Sandboxing an RfC before we end up making it live so that I make sure I got formatting etc right :)



Proposal to implement metadata on Wikibooks edit

Hi all -

I’m Max Klein. For the last few months, I’ve been working with Yaron Koren to develop HTML Tags, a new extension for Mediawiki that can support the use of LRMI (Learning Resource Metadata Initiative), a metadata framework for educational resources and other metadata schemas built on schema.org’s in general. Metadata frameworks like LRMI are not supported in a default installation of Mediawiki because they use HTML in a way that was not yet envisioned when Mediawiki's core parser was written.

Disclosure: our work on HTML Tags has been financed by Creative Commons.

◆ **What is required**
Extend the Wikibooks metadata proposal above, picking up after its last sentence.

Screenshot and document pointing data
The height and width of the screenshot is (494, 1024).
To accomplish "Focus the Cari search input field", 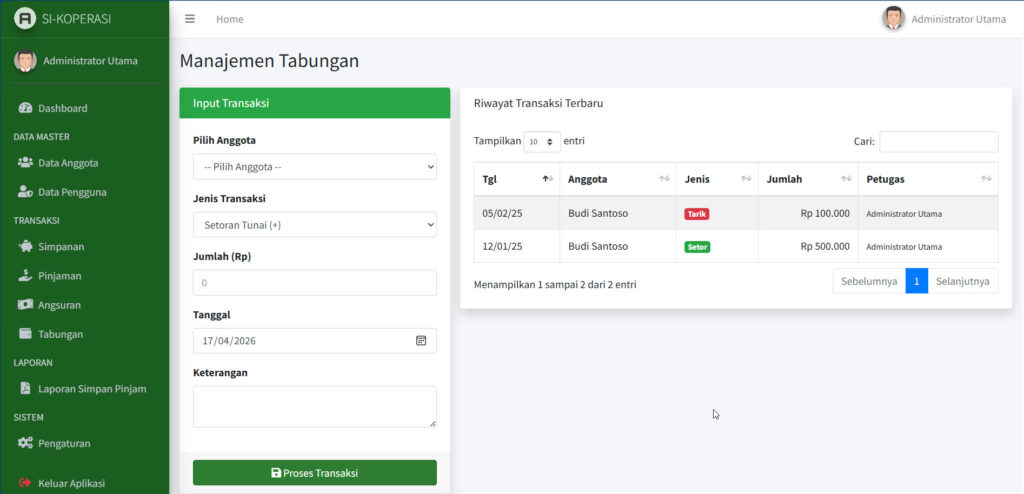I will coord(938,142).
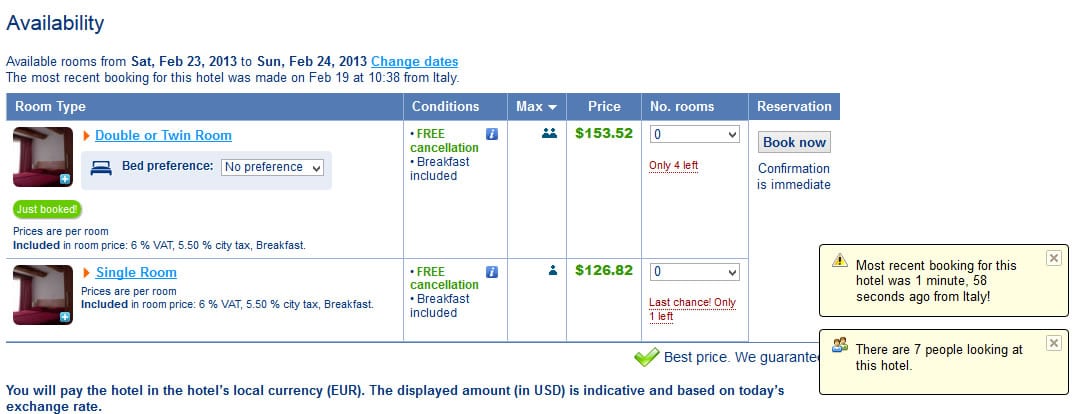Click the Double room cancellation info icon
Screen dimensions: 1078x414
coord(492,134)
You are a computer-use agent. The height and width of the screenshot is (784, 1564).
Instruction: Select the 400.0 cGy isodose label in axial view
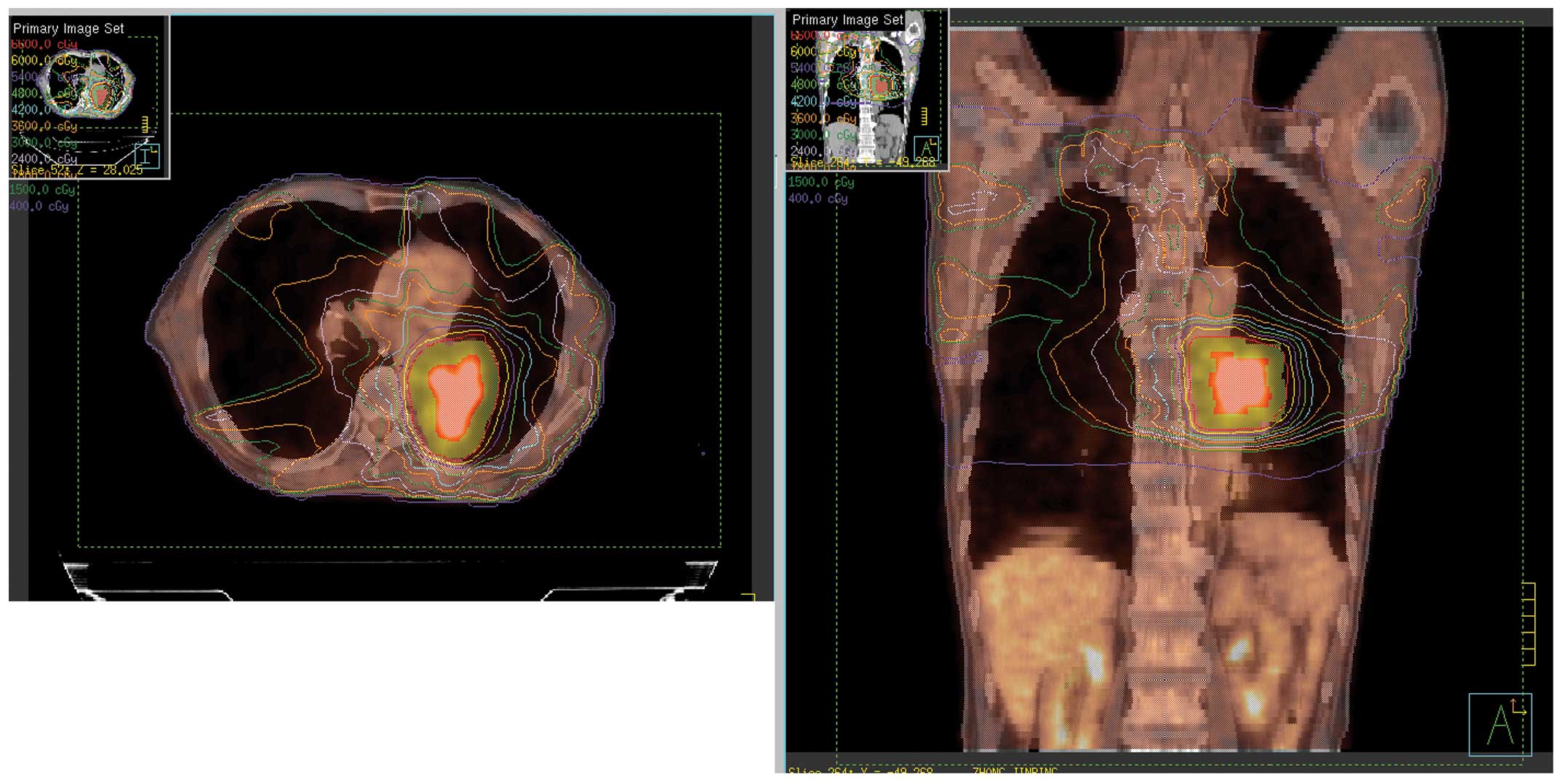tap(39, 206)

◆ **Response for this exercise**
Why use metadata? edit

We think that using metadata has a lot of potential benefits to a project like Wikibooks. The addition of metadata to Wikibooks should have significant effects on the accessibility of Wikibooks’ resources via search engines. Schema.org was formed collaboratively by Bing, Google, Yahoo!, and Yandex, with the explicitly stated aim of making it easier for their users to turn up high quality relevant results in their searches. Besides the direct effect on search placement, most major search engines also use metadata like LRMI and Schema.org to help generate rich snippets, which improve the preview of a website that the user of a search engine is shown. Whereas improving access to information is a primary goal of Wikibooks and the Wikimedia movement, we believe improved search result quality by itself is a compelling reason to implement HTML Tags and LRMI.

We also anticipate that there may be unexpectedly creative uses of HTML Tags in contexts other than pure metadata. Although we cannot guarantee we’ll be able to provide technical support for all such uses, we are certainly excited about them. We’ll support cool side projects where we can, and if something comes up that we can’t support we’ll try to connect you with volunteers with the appropriate skill-sets to progress your project.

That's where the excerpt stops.